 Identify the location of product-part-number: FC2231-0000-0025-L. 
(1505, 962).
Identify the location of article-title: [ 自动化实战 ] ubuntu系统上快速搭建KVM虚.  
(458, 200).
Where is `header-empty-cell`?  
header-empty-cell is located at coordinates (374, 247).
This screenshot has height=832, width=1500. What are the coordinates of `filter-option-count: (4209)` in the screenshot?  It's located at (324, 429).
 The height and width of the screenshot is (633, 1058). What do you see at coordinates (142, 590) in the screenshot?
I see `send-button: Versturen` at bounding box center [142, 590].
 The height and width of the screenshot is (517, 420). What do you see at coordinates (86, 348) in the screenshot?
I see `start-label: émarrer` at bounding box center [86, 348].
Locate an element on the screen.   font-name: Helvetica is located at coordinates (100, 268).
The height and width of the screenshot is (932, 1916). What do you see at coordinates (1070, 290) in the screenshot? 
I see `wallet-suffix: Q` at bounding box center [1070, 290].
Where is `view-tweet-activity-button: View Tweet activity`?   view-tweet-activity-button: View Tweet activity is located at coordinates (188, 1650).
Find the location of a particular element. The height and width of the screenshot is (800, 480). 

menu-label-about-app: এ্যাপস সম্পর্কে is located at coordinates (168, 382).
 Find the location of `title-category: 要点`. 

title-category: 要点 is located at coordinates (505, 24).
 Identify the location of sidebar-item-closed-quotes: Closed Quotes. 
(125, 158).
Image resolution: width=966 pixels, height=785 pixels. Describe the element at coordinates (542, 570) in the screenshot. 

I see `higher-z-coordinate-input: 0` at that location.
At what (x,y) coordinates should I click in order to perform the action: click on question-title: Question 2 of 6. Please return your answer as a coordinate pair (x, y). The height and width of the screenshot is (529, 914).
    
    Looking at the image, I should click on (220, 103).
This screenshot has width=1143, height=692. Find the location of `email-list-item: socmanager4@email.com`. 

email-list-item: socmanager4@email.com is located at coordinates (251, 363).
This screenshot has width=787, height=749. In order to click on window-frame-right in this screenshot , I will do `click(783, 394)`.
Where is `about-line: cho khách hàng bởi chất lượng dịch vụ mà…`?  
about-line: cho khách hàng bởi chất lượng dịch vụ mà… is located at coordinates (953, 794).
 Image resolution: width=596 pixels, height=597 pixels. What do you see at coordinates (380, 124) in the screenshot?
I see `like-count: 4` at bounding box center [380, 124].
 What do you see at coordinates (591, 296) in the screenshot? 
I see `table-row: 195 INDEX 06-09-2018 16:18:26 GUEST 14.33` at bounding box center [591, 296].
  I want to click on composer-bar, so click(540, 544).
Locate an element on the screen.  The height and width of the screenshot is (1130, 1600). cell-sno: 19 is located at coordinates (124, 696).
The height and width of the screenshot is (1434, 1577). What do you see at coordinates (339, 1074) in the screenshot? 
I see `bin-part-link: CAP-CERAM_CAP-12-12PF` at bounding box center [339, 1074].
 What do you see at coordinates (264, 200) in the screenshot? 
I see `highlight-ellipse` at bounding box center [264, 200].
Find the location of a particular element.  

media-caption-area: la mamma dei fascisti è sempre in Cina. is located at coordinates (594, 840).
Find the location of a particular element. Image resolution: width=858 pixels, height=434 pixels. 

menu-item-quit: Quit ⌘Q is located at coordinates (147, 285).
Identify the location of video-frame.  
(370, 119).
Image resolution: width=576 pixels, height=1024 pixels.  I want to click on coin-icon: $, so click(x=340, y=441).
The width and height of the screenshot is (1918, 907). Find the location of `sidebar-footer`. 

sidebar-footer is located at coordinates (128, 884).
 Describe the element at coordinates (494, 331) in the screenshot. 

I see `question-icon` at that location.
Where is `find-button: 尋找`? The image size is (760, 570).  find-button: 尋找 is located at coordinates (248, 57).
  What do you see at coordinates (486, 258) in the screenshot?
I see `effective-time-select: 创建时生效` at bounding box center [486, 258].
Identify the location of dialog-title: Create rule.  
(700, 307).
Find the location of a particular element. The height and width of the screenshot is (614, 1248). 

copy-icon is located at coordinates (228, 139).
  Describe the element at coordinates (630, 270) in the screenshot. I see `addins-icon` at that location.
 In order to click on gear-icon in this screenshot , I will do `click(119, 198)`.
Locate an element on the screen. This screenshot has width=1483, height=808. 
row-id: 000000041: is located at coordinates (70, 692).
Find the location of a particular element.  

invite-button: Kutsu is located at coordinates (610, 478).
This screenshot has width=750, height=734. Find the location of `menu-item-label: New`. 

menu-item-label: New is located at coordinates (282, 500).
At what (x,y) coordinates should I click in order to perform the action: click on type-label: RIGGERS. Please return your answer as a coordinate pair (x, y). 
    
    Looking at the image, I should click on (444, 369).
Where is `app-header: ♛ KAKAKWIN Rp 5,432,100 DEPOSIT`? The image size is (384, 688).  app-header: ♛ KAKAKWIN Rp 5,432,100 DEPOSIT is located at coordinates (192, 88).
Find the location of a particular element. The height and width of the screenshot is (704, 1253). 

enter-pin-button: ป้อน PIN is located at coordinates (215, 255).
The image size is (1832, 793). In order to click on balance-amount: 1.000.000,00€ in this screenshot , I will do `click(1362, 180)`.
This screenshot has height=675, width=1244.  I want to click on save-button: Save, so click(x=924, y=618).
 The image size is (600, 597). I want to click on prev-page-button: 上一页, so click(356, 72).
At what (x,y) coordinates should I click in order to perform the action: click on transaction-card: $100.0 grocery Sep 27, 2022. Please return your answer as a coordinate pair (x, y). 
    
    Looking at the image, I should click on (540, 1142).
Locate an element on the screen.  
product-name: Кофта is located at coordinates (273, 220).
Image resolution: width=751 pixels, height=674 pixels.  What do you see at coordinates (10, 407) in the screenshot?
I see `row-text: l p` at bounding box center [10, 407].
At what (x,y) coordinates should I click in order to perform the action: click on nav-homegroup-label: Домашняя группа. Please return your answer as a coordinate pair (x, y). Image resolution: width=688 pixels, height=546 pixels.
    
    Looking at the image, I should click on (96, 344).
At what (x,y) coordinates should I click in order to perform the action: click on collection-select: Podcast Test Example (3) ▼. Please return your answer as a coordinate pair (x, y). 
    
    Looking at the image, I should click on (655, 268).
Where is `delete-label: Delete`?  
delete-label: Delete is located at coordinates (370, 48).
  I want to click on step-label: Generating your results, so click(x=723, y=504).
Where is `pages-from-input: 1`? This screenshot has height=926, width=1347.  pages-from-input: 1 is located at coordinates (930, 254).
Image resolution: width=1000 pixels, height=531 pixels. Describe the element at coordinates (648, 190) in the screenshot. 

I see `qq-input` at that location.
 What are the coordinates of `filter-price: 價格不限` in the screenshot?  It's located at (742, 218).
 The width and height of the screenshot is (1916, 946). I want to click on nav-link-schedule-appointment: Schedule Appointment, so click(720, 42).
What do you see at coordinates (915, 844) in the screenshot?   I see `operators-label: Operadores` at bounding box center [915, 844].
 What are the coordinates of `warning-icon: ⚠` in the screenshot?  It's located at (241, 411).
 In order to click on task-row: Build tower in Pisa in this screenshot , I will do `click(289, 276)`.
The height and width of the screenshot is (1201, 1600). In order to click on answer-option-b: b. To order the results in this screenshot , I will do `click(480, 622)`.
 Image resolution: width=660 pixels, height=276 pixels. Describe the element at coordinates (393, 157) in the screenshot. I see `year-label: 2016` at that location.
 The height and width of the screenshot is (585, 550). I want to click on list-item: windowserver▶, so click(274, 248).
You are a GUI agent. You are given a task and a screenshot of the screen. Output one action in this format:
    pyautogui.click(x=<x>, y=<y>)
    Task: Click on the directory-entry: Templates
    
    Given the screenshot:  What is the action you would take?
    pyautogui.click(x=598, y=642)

****************************************

PROBLEM →
Rewrite all the records, putting "Determine the position of" in place of each "Identify the location of" and leaving everything else unchanged.

REPLY TO THE EXERCISE →
 Determine the position of product-part-number: FC2231-0000-0025-L. 
(1505, 962).
Determine the position of article-title: [ 自动化实战 ] ubuntu系统上快速搭建KVM虚.  
(458, 200).
Where is `header-empty-cell`?  
header-empty-cell is located at coordinates (374, 247).
This screenshot has height=832, width=1500. What are the coordinates of `filter-option-count: (4209)` in the screenshot?  It's located at (324, 429).
 The height and width of the screenshot is (633, 1058). What do you see at coordinates (142, 590) in the screenshot?
I see `send-button: Versturen` at bounding box center [142, 590].
 The height and width of the screenshot is (517, 420). What do you see at coordinates (86, 348) in the screenshot?
I see `start-label: émarrer` at bounding box center [86, 348].
Locate an element on the screen.   font-name: Helvetica is located at coordinates (100, 268).
The height and width of the screenshot is (932, 1916). What do you see at coordinates (1070, 290) in the screenshot? 
I see `wallet-suffix: Q` at bounding box center [1070, 290].
Where is `view-tweet-activity-button: View Tweet activity`?   view-tweet-activity-button: View Tweet activity is located at coordinates (188, 1650).
Find the location of a particular element. The height and width of the screenshot is (800, 480). 

menu-label-about-app: এ্যাপস সম্পর্কে is located at coordinates (168, 382).
 Find the location of `title-category: 要点`. 

title-category: 要点 is located at coordinates (505, 24).
 Determine the position of sidebar-item-closed-quotes: Closed Quotes. 
(125, 158).
Image resolution: width=966 pixels, height=785 pixels. Describe the element at coordinates (542, 570) in the screenshot. 

I see `higher-z-coordinate-input: 0` at that location.
At what (x,y) coordinates should I click in order to perform the action: click on question-title: Question 2 of 6. Please return your answer as a coordinate pair (x, y). The height and width of the screenshot is (529, 914).
    
    Looking at the image, I should click on (220, 103).
This screenshot has width=1143, height=692. Find the location of `email-list-item: socmanager4@email.com`. 

email-list-item: socmanager4@email.com is located at coordinates (251, 363).
This screenshot has width=787, height=749. In order to click on window-frame-right in this screenshot , I will do `click(783, 394)`.
Where is `about-line: cho khách hàng bởi chất lượng dịch vụ mà…`?  
about-line: cho khách hàng bởi chất lượng dịch vụ mà… is located at coordinates (953, 794).
 Image resolution: width=596 pixels, height=597 pixels. What do you see at coordinates (380, 124) in the screenshot?
I see `like-count: 4` at bounding box center [380, 124].
 What do you see at coordinates (591, 296) in the screenshot? 
I see `table-row: 195 INDEX 06-09-2018 16:18:26 GUEST 14.33` at bounding box center [591, 296].
  I want to click on composer-bar, so click(540, 544).
Locate an element on the screen.  The height and width of the screenshot is (1130, 1600). cell-sno: 19 is located at coordinates (124, 696).
The height and width of the screenshot is (1434, 1577). What do you see at coordinates (339, 1074) in the screenshot? 
I see `bin-part-link: CAP-CERAM_CAP-12-12PF` at bounding box center [339, 1074].
 What do you see at coordinates (264, 200) in the screenshot? 
I see `highlight-ellipse` at bounding box center [264, 200].
Find the location of a particular element.  

media-caption-area: la mamma dei fascisti è sempre in Cina. is located at coordinates (594, 840).
Find the location of a particular element. Image resolution: width=858 pixels, height=434 pixels. 

menu-item-quit: Quit ⌘Q is located at coordinates (147, 285).
Determine the position of video-frame.  
(370, 119).
Image resolution: width=576 pixels, height=1024 pixels.  I want to click on coin-icon: $, so click(x=340, y=441).
The width and height of the screenshot is (1918, 907). Find the location of `sidebar-footer`. 

sidebar-footer is located at coordinates (128, 884).
 Describe the element at coordinates (494, 331) in the screenshot. 

I see `question-icon` at that location.
Where is `find-button: 尋找`? The image size is (760, 570).  find-button: 尋找 is located at coordinates (248, 57).
  What do you see at coordinates (486, 258) in the screenshot?
I see `effective-time-select: 创建时生效` at bounding box center [486, 258].
Determine the position of dialog-title: Create rule.  
(700, 307).
Find the location of a particular element. The height and width of the screenshot is (614, 1248). 

copy-icon is located at coordinates (228, 139).
  Describe the element at coordinates (630, 270) in the screenshot. I see `addins-icon` at that location.
 In order to click on gear-icon in this screenshot , I will do `click(119, 198)`.
Locate an element on the screen. This screenshot has width=1483, height=808. 
row-id: 000000041: is located at coordinates (70, 692).
Find the location of a particular element.  

invite-button: Kutsu is located at coordinates (610, 478).
This screenshot has width=750, height=734. Find the location of `menu-item-label: New`. 

menu-item-label: New is located at coordinates (282, 500).
At what (x,y) coordinates should I click in order to perform the action: click on type-label: RIGGERS. Please return your answer as a coordinate pair (x, y). 
    
    Looking at the image, I should click on (444, 369).
Where is `app-header: ♛ KAKAKWIN Rp 5,432,100 DEPOSIT`? The image size is (384, 688).  app-header: ♛ KAKAKWIN Rp 5,432,100 DEPOSIT is located at coordinates (192, 88).
Find the location of a particular element. The height and width of the screenshot is (704, 1253). 

enter-pin-button: ป้อน PIN is located at coordinates (215, 255).
The image size is (1832, 793). In order to click on balance-amount: 1.000.000,00€ in this screenshot , I will do `click(1362, 180)`.
This screenshot has height=675, width=1244.  I want to click on save-button: Save, so click(x=924, y=618).
 The image size is (600, 597). I want to click on prev-page-button: 上一页, so click(356, 72).
At what (x,y) coordinates should I click in order to perform the action: click on transaction-card: $100.0 grocery Sep 27, 2022. Please return your answer as a coordinate pair (x, y). 
    
    Looking at the image, I should click on (540, 1142).
Locate an element on the screen.  
product-name: Кофта is located at coordinates (273, 220).
Image resolution: width=751 pixels, height=674 pixels.  What do you see at coordinates (10, 407) in the screenshot?
I see `row-text: l p` at bounding box center [10, 407].
At what (x,y) coordinates should I click in order to perform the action: click on nav-homegroup-label: Домашняя группа. Please return your answer as a coordinate pair (x, y). Image resolution: width=688 pixels, height=546 pixels.
    
    Looking at the image, I should click on (96, 344).
At what (x,y) coordinates should I click in order to perform the action: click on collection-select: Podcast Test Example (3) ▼. Please return your answer as a coordinate pair (x, y). 
    
    Looking at the image, I should click on (655, 268).
Where is `delete-label: Delete`?  
delete-label: Delete is located at coordinates (370, 48).
  I want to click on step-label: Generating your results, so click(x=723, y=504).
Where is `pages-from-input: 1`? This screenshot has height=926, width=1347.  pages-from-input: 1 is located at coordinates (930, 254).
Image resolution: width=1000 pixels, height=531 pixels. Describe the element at coordinates (648, 190) in the screenshot. 

I see `qq-input` at that location.
 What are the coordinates of `filter-price: 價格不限` in the screenshot?  It's located at (742, 218).
 The width and height of the screenshot is (1916, 946). I want to click on nav-link-schedule-appointment: Schedule Appointment, so click(720, 42).
What do you see at coordinates (915, 844) in the screenshot?   I see `operators-label: Operadores` at bounding box center [915, 844].
 What are the coordinates of `warning-icon: ⚠` in the screenshot?  It's located at (241, 411).
 In order to click on task-row: Build tower in Pisa in this screenshot , I will do `click(289, 276)`.
The height and width of the screenshot is (1201, 1600). In order to click on answer-option-b: b. To order the results in this screenshot , I will do `click(480, 622)`.
 Image resolution: width=660 pixels, height=276 pixels. Describe the element at coordinates (393, 157) in the screenshot. I see `year-label: 2016` at that location.
 The height and width of the screenshot is (585, 550). I want to click on list-item: windowserver▶, so click(274, 248).
You are a GUI agent. You are given a task and a screenshot of the screen. Output one action in this format:
    pyautogui.click(x=<x>, y=<y>)
    Task: Click on the directory-entry: Templates
    
    Given the screenshot:  What is the action you would take?
    pyautogui.click(x=598, y=642)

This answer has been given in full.